§ **Stored records**:
↓

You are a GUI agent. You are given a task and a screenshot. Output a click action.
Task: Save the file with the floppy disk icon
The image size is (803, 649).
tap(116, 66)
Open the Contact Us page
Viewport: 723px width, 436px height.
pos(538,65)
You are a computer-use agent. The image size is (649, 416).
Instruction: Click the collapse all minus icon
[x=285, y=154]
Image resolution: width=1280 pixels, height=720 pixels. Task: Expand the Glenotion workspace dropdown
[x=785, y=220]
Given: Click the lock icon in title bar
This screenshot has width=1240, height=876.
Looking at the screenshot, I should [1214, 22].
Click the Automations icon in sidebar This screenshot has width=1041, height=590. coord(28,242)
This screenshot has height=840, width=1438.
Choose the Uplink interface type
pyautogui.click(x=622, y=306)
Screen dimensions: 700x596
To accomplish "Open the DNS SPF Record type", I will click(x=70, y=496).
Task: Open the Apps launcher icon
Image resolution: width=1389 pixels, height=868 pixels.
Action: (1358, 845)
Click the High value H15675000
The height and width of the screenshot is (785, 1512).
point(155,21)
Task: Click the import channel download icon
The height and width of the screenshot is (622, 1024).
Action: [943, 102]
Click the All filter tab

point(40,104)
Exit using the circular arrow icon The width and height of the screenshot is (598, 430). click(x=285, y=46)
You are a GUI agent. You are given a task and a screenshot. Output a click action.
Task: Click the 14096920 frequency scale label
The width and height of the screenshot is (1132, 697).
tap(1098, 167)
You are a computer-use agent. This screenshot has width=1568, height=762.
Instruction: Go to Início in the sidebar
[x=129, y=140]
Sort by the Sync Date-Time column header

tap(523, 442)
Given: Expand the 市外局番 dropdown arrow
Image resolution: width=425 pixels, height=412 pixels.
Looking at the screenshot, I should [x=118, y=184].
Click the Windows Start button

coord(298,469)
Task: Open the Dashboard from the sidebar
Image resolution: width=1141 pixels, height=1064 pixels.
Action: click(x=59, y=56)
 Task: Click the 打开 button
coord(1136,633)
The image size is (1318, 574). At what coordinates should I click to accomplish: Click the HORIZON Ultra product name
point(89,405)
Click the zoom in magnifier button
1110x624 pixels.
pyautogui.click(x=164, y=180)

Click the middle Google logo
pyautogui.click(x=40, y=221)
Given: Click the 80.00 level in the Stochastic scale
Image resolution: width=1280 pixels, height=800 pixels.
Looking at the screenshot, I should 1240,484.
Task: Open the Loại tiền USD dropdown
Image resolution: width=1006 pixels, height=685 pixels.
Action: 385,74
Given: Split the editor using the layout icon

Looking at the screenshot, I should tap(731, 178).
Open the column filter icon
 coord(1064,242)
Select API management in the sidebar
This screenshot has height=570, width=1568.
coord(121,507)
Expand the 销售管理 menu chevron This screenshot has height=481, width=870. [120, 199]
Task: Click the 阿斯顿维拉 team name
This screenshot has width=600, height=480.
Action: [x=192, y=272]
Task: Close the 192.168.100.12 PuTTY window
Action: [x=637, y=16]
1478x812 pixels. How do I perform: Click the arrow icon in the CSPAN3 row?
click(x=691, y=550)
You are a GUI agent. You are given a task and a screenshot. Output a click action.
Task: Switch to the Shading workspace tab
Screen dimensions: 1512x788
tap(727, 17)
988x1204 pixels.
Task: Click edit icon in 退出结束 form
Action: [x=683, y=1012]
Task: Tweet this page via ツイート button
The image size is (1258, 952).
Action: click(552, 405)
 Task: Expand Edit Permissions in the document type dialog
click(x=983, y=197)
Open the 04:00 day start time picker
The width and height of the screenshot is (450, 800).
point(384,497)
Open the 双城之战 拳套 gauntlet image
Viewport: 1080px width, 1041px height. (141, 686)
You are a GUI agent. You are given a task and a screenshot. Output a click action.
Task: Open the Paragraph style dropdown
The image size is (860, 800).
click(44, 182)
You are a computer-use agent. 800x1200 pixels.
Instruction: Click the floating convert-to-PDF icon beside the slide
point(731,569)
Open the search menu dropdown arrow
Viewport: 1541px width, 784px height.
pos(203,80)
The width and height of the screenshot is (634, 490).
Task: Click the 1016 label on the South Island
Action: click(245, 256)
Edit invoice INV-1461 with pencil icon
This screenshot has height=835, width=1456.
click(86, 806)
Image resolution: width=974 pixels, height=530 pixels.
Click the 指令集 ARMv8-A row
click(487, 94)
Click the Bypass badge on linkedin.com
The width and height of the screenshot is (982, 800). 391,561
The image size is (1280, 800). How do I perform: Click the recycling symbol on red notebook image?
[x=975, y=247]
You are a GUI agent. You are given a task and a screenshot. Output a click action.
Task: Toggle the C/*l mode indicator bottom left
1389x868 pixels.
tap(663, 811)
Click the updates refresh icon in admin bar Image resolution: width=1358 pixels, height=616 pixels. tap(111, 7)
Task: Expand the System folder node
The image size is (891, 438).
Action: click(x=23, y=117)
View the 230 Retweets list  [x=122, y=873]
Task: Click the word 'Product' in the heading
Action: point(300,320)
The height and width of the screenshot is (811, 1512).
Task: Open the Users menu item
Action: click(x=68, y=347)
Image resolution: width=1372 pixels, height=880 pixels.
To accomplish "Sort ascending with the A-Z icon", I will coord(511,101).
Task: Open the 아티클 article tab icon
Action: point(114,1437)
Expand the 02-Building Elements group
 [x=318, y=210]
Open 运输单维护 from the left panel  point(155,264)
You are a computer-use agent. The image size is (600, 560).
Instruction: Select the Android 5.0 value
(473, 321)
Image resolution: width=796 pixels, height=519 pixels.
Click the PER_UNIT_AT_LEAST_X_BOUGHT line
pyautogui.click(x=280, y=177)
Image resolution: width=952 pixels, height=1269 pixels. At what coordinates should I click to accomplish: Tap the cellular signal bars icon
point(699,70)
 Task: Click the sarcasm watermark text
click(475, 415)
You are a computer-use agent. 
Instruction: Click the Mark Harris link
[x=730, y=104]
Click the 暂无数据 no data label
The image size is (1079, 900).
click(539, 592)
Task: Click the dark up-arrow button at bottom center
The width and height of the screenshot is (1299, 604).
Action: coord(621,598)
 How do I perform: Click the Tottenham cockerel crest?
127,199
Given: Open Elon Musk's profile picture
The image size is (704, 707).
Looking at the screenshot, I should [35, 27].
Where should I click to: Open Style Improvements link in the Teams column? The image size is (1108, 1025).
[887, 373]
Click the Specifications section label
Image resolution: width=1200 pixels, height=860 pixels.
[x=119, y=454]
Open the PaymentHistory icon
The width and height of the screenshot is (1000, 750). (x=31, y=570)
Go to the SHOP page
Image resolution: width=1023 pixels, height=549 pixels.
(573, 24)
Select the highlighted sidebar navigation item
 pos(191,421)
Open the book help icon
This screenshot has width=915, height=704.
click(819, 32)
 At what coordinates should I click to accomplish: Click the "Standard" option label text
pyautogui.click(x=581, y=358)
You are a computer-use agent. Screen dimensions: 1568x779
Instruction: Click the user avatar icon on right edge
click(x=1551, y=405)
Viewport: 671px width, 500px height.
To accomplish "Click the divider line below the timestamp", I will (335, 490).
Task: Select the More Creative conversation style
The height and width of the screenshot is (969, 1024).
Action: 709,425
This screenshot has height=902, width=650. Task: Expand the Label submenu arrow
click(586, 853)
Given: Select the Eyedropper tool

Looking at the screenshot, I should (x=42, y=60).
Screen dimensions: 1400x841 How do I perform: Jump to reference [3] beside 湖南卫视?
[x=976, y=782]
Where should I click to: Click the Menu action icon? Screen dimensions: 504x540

↑

§ **INSTRUCTIONS TO FOLLOW**:
The records above are to be given again in full, exactly.

§ **RESULT BELOW**:
You are a GUI agent. You are given a task and a screenshot. Output a click action.
Task: Save the file with the floppy disk icon
The image size is (803, 649).
tap(116, 66)
Open the Contact Us page
Viewport: 723px width, 436px height.
pos(538,65)
You are a computer-use agent. The image size is (649, 416).
Instruction: Click the collapse all minus icon
[x=285, y=154]
Image resolution: width=1280 pixels, height=720 pixels. Task: Expand the Glenotion workspace dropdown
[x=785, y=220]
Given: Click the lock icon in title bar
This screenshot has width=1240, height=876.
Looking at the screenshot, I should [1214, 22].
Click the Automations icon in sidebar This screenshot has width=1041, height=590. coord(28,242)
This screenshot has height=840, width=1438.
Choose the Uplink interface type
pyautogui.click(x=622, y=306)
Screen dimensions: 700x596
To accomplish "Open the DNS SPF Record type", I will click(x=70, y=496).
Task: Open the Apps launcher icon
Image resolution: width=1389 pixels, height=868 pixels.
Action: (1358, 845)
Click the High value H15675000
The height and width of the screenshot is (785, 1512).
point(155,21)
Task: Click the import channel download icon
The height and width of the screenshot is (622, 1024).
Action: [943, 102]
Click the All filter tab

point(40,104)
Exit using the circular arrow icon The width and height of the screenshot is (598, 430). click(x=285, y=46)
You are a GUI agent. You are given a task and a screenshot. Output a click action.
Task: Click the 14096920 frequency scale label
The width and height of the screenshot is (1132, 697).
tap(1098, 167)
You are a computer-use agent. This screenshot has width=1568, height=762.
Instruction: Go to Início in the sidebar
[x=129, y=140]
Sort by the Sync Date-Time column header

tap(523, 442)
Given: Expand the 市外局番 dropdown arrow
Image resolution: width=425 pixels, height=412 pixels.
Looking at the screenshot, I should [x=118, y=184].
Click the Windows Start button

coord(298,469)
Task: Open the Dashboard from the sidebar
Image resolution: width=1141 pixels, height=1064 pixels.
Action: click(x=59, y=56)
 Task: Click the 打开 button
coord(1136,633)
The image size is (1318, 574). At what coordinates should I click to accomplish: Click the HORIZON Ultra product name
point(89,405)
Click the zoom in magnifier button
1110x624 pixels.
pyautogui.click(x=164, y=180)

Click the middle Google logo
pyautogui.click(x=40, y=221)
Given: Click the 80.00 level in the Stochastic scale
Image resolution: width=1280 pixels, height=800 pixels.
Looking at the screenshot, I should 1240,484.
Task: Open the Loại tiền USD dropdown
Image resolution: width=1006 pixels, height=685 pixels.
Action: 385,74
Given: Split the editor using the layout icon

Looking at the screenshot, I should tap(731, 178).
Open the column filter icon
 coord(1064,242)
Select API management in the sidebar
This screenshot has height=570, width=1568.
coord(121,507)
Expand the 销售管理 menu chevron This screenshot has height=481, width=870. [120, 199]
Task: Click the 阿斯顿维拉 team name
This screenshot has width=600, height=480.
Action: [x=192, y=272]
Task: Close the 192.168.100.12 PuTTY window
Action: [x=637, y=16]
1478x812 pixels. How do I perform: Click the arrow icon in the CSPAN3 row?
click(x=691, y=550)
You are a GUI agent. You are given a task and a screenshot. Output a click action.
Task: Switch to the Shading workspace tab
Screen dimensions: 1512x788
tap(727, 17)
988x1204 pixels.
Task: Click edit icon in 退出结束 form
Action: [x=683, y=1012]
Task: Tweet this page via ツイート button
The image size is (1258, 952).
Action: click(552, 405)
 Task: Expand Edit Permissions in the document type dialog
click(x=983, y=197)
Open the 04:00 day start time picker
The width and height of the screenshot is (450, 800).
point(384,497)
Open the 双城之战 拳套 gauntlet image
Viewport: 1080px width, 1041px height. (141, 686)
You are a GUI agent. You are given a task and a screenshot. Output a click action.
Task: Open the Paragraph style dropdown
The image size is (860, 800).
click(44, 182)
You are a computer-use agent. 800x1200 pixels.
Instruction: Click the floating convert-to-PDF icon beside the slide
point(731,569)
Open the search menu dropdown arrow
Viewport: 1541px width, 784px height.
pos(203,80)
The width and height of the screenshot is (634, 490).
Task: Click the 1016 label on the South Island
Action: click(245, 256)
Edit invoice INV-1461 with pencil icon
This screenshot has height=835, width=1456.
click(86, 806)
Image resolution: width=974 pixels, height=530 pixels.
Click the 指令集 ARMv8-A row
click(487, 94)
Click the Bypass badge on linkedin.com
The width and height of the screenshot is (982, 800). 391,561
The image size is (1280, 800). How do I perform: Click the recycling symbol on red notebook image?
[x=975, y=247]
You are a GUI agent. You are given a task and a screenshot. Output a click action.
Task: Toggle the C/*l mode indicator bottom left
1389x868 pixels.
tap(663, 811)
Click the updates refresh icon in admin bar Image resolution: width=1358 pixels, height=616 pixels. tap(111, 7)
Task: Expand the System folder node
The image size is (891, 438).
Action: click(x=23, y=117)
View the 230 Retweets list  [x=122, y=873]
Task: Click the word 'Product' in the heading
Action: point(300,320)
The height and width of the screenshot is (811, 1512).
Task: Open the Users menu item
Action: click(x=68, y=347)
Image resolution: width=1372 pixels, height=880 pixels.
To accomplish "Sort ascending with the A-Z icon", I will coord(511,101).
Task: Open the 아티클 article tab icon
Action: point(114,1437)
Expand the 02-Building Elements group
 [x=318, y=210]
Open 运输单维护 from the left panel  point(155,264)
You are a computer-use agent. The image size is (600, 560).
Instruction: Select the Android 5.0 value
(473, 321)
Image resolution: width=796 pixels, height=519 pixels.
Click the PER_UNIT_AT_LEAST_X_BOUGHT line
pyautogui.click(x=280, y=177)
Image resolution: width=952 pixels, height=1269 pixels. At what coordinates should I click to accomplish: Tap the cellular signal bars icon
point(699,70)
 Task: Click the sarcasm watermark text
click(475, 415)
You are a computer-use agent. 
Instruction: Click the Mark Harris link
[x=730, y=104]
Click the 暂无数据 no data label
The image size is (1079, 900).
click(539, 592)
Task: Click the dark up-arrow button at bottom center
The width and height of the screenshot is (1299, 604).
Action: coord(621,598)
 How do I perform: Click the Tottenham cockerel crest?
127,199
Given: Open Elon Musk's profile picture
The image size is (704, 707).
Looking at the screenshot, I should [35, 27].
Where should I click to: Open Style Improvements link in the Teams column? The image size is (1108, 1025).
[887, 373]
Click the Specifications section label
Image resolution: width=1200 pixels, height=860 pixels.
[x=119, y=454]
Open the PaymentHistory icon
The width and height of the screenshot is (1000, 750). (x=31, y=570)
Go to the SHOP page
Image resolution: width=1023 pixels, height=549 pixels.
(573, 24)
Select the highlighted sidebar navigation item
 pos(191,421)
Open the book help icon
This screenshot has width=915, height=704.
click(819, 32)
 At what coordinates should I click to accomplish: Click the "Standard" option label text
pyautogui.click(x=581, y=358)
You are a computer-use agent. Screen dimensions: 1568x779
Instruction: Click the user avatar icon on right edge
click(x=1551, y=405)
Viewport: 671px width, 500px height.
To accomplish "Click the divider line below the timestamp", I will (335, 490).
Task: Select the More Creative conversation style
The height and width of the screenshot is (969, 1024).
Action: 709,425
This screenshot has height=902, width=650. Task: Expand the Label submenu arrow
click(586, 853)
Given: Select the Eyedropper tool

Looking at the screenshot, I should (x=42, y=60).
Screen dimensions: 1400x841 How do I perform: Jump to reference [3] beside 湖南卫视?
[x=976, y=782]
Where should I click to: Click the Menu action icon? Screen dimensions: 504x540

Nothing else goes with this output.